Added Sugar Replaces Fat as Ingredient to Watch For

Michelle Obama unveiled a series of proposed changes to the food label last Thursday. These changes, she said, will help consumers make better, more informed decisions.
The nutrition label was due for an update, as the way we eat and nutrition science have moved along quite a bit, and a revision has been in the works for a decade, but given how difficult it is to change anything in the food industry, most expected little tweaks rather than bold changes.
Instead, the proposal surprised with a few very meaningful modifications. The new suggested label updates the serving sizes, admitting that people don’t drink just half a bottle of soda, leave a bagel half eaten, or serve just half a cup of ice cream. Calories will be displayed loud and clear, grabbing our attention as the largest, most prominent item on the label. But the most audacious part of the proposal: food companies will have to list how much sugar they add to a product. Up until now, when a kid had flavored milk a parent could only know the total sugar in the drink — the sugar naturally occurring in milk, and the sugar added as sucrose, high-fructose corn syrup (HFCS) or the many other sugar forms. This extra line on the food label is especially important for products that contain fruits and dairy, both of which have innate sugars, but to which manufacturers can add sweeteners for taste and appeal, and up until now we had no way of knowing how much.
Why is added sugar targeted?
Sugar makes food taste good. That’s why sugar is added to everything. Does sugar just make us consume too many calories or is there something inherently fattening and unhealthy about added sugar?
Evidence is now mounting, connecting too much sugar directly to high blood pressure, high triglycerides (blood fats, a risk for heart disease), fatty liver and insulin resistance.
A recent study in JAMA Internal Medicine found that Americans who consume more added sugar have a higher risk of death from heart disease. A study in Public Health Nutrition, found that sugar consumption around the world was directly associated with overweight, obesity and high blood pressure. While low intake of cereals and physical inactivity were also contributors, nothing predicted how fat a country would be as much as how much sugar it consumes. Another recent article published in PLoS One looked at the relationship between sugar availability and diabetes prevalence in 175 countries. After accounting for many factors, such as obesity, exercise, poverty, age, etc., the study found that the higher the added sugar in the countries’ food supply, the higher the diabetes rates. The authors’ conclusion: “Every 150 kcal/person/day increase in sugar availability (about one can of soda/day) was associated with increased diabetes prevalence by 1.1 percent.”
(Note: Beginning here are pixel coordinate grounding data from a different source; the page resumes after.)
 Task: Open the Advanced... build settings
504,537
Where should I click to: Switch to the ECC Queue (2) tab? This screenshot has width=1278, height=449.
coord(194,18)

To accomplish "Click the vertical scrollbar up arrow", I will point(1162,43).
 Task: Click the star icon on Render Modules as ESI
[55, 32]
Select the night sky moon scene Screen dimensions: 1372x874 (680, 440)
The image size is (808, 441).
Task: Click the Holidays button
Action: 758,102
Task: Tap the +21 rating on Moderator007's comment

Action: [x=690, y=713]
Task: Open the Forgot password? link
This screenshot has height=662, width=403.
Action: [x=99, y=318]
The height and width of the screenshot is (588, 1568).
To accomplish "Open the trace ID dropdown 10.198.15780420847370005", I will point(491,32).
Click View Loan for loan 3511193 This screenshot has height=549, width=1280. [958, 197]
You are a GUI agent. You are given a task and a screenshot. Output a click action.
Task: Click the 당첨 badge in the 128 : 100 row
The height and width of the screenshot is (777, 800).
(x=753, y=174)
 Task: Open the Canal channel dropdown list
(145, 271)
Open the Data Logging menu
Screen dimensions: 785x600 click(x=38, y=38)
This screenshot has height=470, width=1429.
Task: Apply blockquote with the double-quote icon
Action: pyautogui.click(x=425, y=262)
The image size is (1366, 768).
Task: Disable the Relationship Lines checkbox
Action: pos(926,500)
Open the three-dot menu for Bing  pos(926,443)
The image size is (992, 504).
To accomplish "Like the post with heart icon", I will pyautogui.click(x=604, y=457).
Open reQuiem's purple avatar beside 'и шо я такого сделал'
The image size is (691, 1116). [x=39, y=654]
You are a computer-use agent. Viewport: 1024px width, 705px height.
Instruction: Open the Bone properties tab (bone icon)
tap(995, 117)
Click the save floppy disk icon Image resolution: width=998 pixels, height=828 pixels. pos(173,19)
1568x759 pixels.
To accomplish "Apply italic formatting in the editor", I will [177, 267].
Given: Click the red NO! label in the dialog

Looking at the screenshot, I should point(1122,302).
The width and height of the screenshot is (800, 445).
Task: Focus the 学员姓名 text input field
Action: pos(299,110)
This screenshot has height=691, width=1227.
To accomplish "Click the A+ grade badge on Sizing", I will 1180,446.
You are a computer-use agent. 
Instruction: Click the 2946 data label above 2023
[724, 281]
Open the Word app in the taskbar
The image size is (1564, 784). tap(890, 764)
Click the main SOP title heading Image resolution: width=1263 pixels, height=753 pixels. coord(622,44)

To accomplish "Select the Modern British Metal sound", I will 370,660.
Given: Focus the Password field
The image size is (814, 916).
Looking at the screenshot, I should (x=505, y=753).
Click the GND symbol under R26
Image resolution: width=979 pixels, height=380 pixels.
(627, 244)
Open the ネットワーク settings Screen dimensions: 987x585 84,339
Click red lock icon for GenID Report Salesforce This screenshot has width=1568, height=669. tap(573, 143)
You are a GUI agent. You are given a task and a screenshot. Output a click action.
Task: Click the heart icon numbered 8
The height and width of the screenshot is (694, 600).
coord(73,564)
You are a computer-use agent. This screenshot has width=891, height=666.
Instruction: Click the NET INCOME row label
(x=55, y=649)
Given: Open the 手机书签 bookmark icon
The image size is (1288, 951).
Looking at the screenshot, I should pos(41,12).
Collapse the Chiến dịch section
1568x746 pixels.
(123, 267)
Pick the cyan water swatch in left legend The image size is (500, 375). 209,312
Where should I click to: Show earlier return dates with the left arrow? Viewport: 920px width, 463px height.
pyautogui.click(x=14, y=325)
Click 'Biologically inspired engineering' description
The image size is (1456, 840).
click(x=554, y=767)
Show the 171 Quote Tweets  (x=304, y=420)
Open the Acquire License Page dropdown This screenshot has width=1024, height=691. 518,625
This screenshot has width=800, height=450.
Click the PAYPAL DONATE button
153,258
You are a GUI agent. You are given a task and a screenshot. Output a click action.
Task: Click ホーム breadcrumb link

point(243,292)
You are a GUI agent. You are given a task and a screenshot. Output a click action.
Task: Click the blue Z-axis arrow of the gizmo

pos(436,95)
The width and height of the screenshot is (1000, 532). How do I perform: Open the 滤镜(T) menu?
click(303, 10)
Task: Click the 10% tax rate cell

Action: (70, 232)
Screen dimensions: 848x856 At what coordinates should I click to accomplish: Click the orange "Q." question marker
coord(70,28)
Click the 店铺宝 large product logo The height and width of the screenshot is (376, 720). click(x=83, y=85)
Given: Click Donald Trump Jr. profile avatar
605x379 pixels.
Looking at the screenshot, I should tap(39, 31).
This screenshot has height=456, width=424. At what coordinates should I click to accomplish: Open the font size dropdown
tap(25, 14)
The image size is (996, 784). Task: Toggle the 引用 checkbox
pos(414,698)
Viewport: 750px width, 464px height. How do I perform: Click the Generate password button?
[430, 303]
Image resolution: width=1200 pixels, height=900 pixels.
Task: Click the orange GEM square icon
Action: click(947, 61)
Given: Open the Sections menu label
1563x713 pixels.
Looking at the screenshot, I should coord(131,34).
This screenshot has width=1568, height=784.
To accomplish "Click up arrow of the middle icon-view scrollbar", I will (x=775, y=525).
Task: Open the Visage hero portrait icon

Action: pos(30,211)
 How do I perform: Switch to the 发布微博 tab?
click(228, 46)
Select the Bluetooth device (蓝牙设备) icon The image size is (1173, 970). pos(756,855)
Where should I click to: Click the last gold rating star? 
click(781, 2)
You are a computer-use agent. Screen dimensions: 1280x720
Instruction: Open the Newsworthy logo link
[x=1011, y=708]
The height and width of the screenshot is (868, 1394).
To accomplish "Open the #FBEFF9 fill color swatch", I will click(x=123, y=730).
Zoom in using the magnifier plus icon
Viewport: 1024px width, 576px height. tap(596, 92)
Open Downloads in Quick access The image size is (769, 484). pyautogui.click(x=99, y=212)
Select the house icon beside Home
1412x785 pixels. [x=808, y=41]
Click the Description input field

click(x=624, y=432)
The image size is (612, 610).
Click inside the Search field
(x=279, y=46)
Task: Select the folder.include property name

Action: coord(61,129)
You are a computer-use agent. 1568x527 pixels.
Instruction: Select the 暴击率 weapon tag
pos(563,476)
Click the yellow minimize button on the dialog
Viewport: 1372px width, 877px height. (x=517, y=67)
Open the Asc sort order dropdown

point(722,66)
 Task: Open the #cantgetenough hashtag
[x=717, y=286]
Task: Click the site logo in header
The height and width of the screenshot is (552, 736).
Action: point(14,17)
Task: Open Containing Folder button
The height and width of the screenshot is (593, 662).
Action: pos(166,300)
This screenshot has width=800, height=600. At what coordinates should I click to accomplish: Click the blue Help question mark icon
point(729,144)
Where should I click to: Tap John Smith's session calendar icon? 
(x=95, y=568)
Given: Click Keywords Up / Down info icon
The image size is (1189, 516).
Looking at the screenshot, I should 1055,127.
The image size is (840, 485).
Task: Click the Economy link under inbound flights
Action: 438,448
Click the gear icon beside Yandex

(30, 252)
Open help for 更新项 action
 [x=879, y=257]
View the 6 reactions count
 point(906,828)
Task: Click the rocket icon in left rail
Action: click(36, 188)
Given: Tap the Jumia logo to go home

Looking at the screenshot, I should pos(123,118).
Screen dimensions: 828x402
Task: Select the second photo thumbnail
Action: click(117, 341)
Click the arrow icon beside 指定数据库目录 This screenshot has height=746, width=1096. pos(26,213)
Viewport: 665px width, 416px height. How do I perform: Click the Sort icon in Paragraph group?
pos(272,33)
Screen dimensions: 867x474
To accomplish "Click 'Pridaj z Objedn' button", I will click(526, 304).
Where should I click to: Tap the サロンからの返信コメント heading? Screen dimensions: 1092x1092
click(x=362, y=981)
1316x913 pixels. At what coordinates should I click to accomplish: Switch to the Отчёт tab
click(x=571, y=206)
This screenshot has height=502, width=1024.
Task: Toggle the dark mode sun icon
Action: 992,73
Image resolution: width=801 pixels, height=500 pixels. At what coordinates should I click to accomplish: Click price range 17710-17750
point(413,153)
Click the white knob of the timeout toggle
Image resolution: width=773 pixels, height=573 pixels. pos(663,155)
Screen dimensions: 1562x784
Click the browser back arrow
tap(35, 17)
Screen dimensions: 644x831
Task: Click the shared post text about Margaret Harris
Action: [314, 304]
The World Health Organization recommended in 2003 that “added sugar” be limited to 10 percent of a person’s caloric intake. The American Heart Association (AHA) limited further, and recommended that women should consume no more than 100 calories of added sugars per day (6 teaspoons), and most men, no more than 150 calories (9 teaspoons). One 12-ounce can of Coke contains 130 calories in added sugars, which puts women over the AHA upper limit — no room for bread, sweetened yogurt, and just forget about dessert.
Yet the average American consumes about 16 percent of his daily calories in added sugar.